Exercise text:
◇ ◇ ◇

Artificial smart valve for bag-free stoma
Project reference: SIE_24 This project has already been allocated and is no longer available for applications
First supervisor: Sebastien Ourselin
Second supervisor: Carlo Seneci
Start date: October 2020
Project summary: Living with a stoma, a small opening on the abdomen where the remaining healthy portion of bowel is connected to release the stool, represents a great physical and mental challenge for the hundreds of thousands of patients living with one. On one hand, often, stoma forming surgery represents the only survival chance for patients. On the other hand, the everyday management of the stoma is usually characterised by a large number of inconveniences and problems, such as infections, skin blistering, stool leakage, bad odour, difficulty with sports and sexual life. The aim of this project is to deliver an implantable smart device, the first of its kind, that helps stoma patients tackle the challenges deriving from stoma management and allowing them to carry out the same activities and routines that they would be having prior to stoma surgery. The implant will feature a combination of flexible and hard materials, sensors and actuators to make stoma management easier and bag-free. This research work will be carried out with the input from patient groups and the support of surgical and nursing experts. To carry out the work, the PhD student will perform CAD design, biomechanical modelling, simulation, 3D printing, moulding and programming.

◇ ◇ ◇

Dataset entries:
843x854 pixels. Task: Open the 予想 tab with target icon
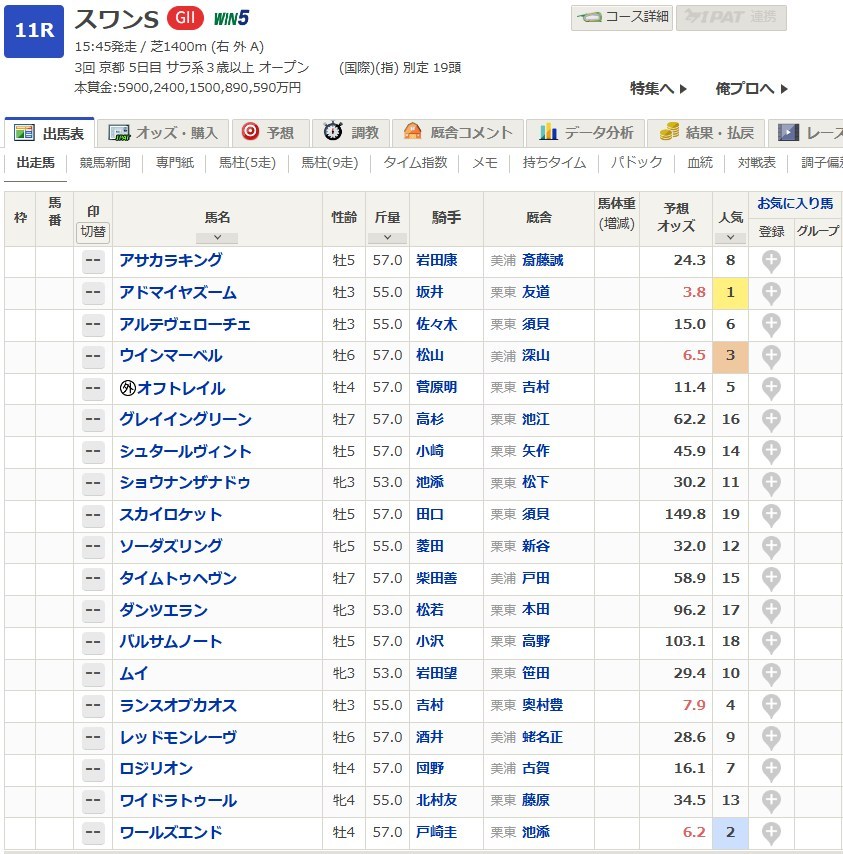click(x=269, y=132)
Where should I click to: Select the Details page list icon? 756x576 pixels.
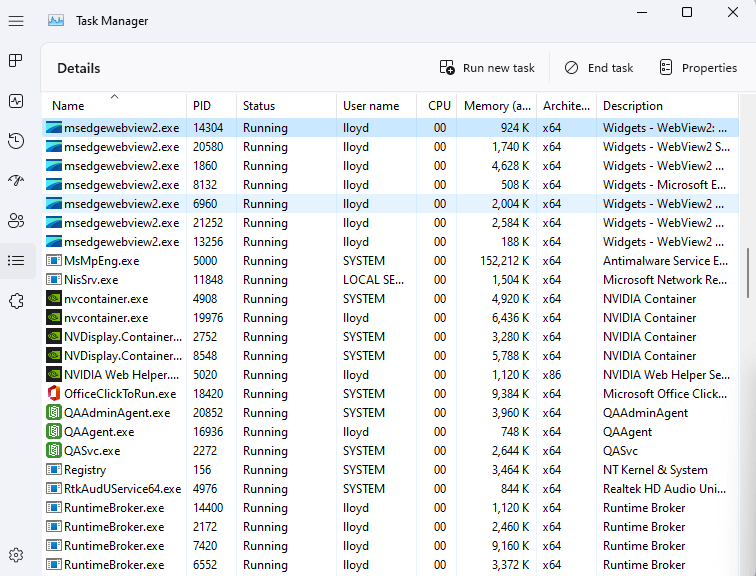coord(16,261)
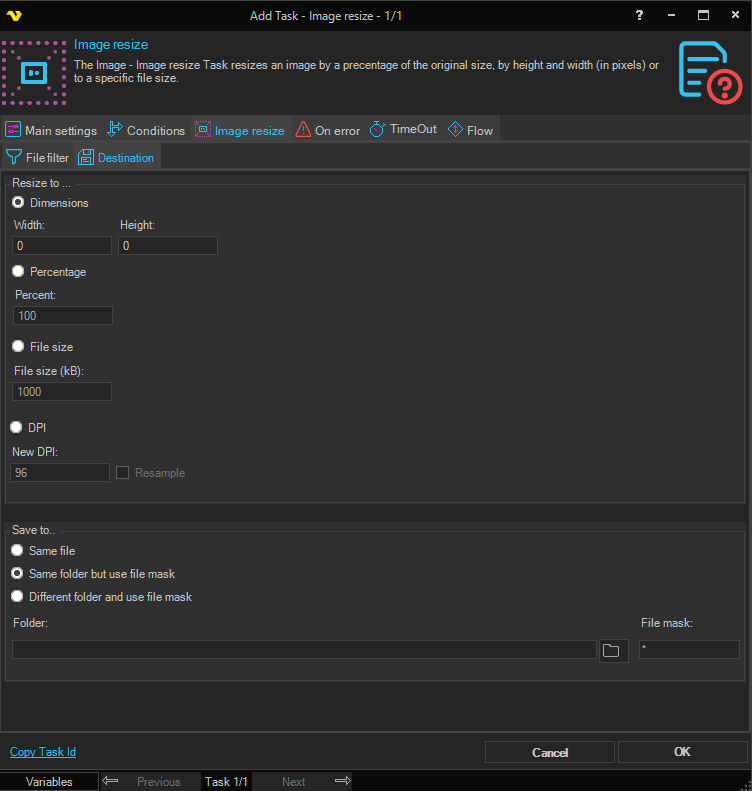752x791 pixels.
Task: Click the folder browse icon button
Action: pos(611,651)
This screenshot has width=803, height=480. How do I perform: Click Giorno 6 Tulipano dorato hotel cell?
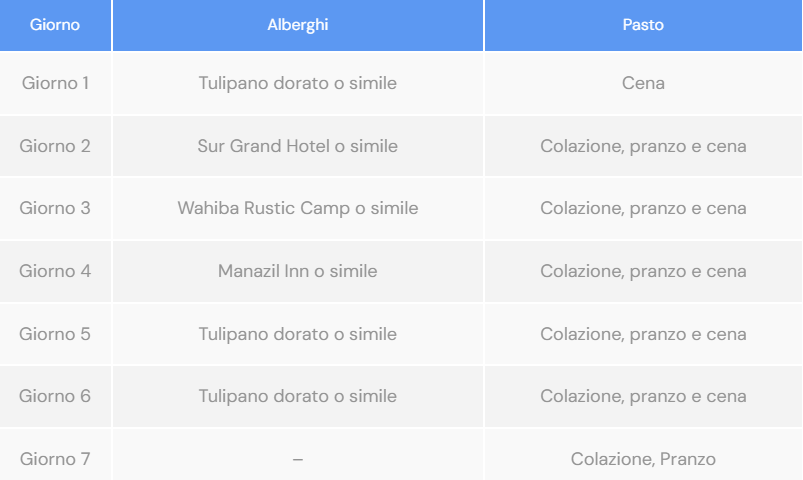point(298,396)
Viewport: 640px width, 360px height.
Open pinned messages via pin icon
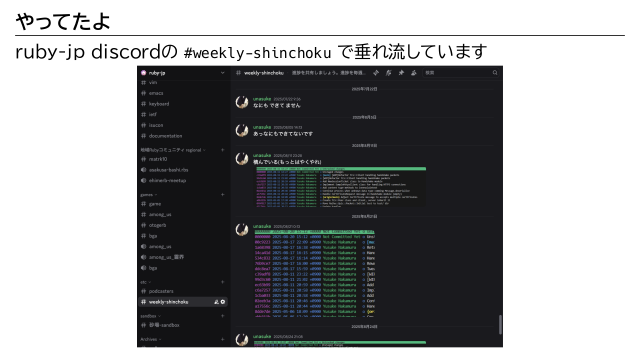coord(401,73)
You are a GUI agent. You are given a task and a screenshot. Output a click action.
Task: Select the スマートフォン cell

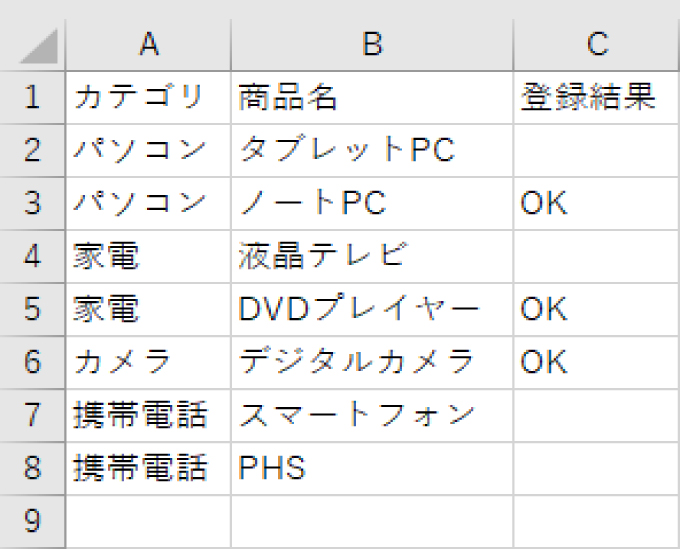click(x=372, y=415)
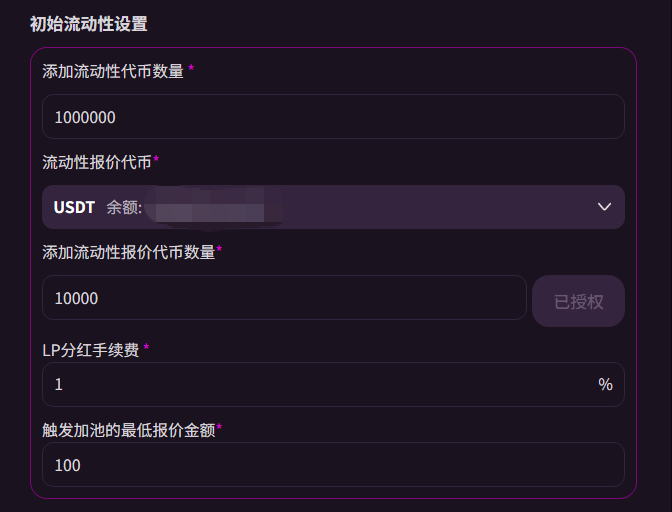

◇ ◇ ◇

Task: What comes next in the smart stoma valve project description? Continue it from its last sentence.

Output below:
Project description: Pathologies affecting the bowel are numerous and varying in nature, and often require surgical treatment. It is estimated that every year in the UK about 13,000 patients undergo surgeries that result in a stoma, such as colostomy and ileostomy surgery. These surgeries are performed when the patient loses temporarily or permanently the functionality of a portion of bowel, therefore requiring an alternative stool-excretion way. A stoma is a non-sealed opening created on the patient’s abdomen where the remaining healthy portion of the bowel or colon is attached to the abdominal wall to allow for the excretion of stool in a stoma bag that is taped to the patient’s abdomen. The prospect of such disruptive change in life for patients can be overwhelming; many patients prefer to avoid stoma forming surgery, even if that results in reduced lifespan. Patients that elect to undertake the surgery constantly deal with the psychological burden deriving from an external stoma bag, bad odours and frequent leakage. Sport and sexual life also can result hindered. Most importantly, the stoma bags are attached with tape that causes skin blistering and moreover, increases the risk of infection.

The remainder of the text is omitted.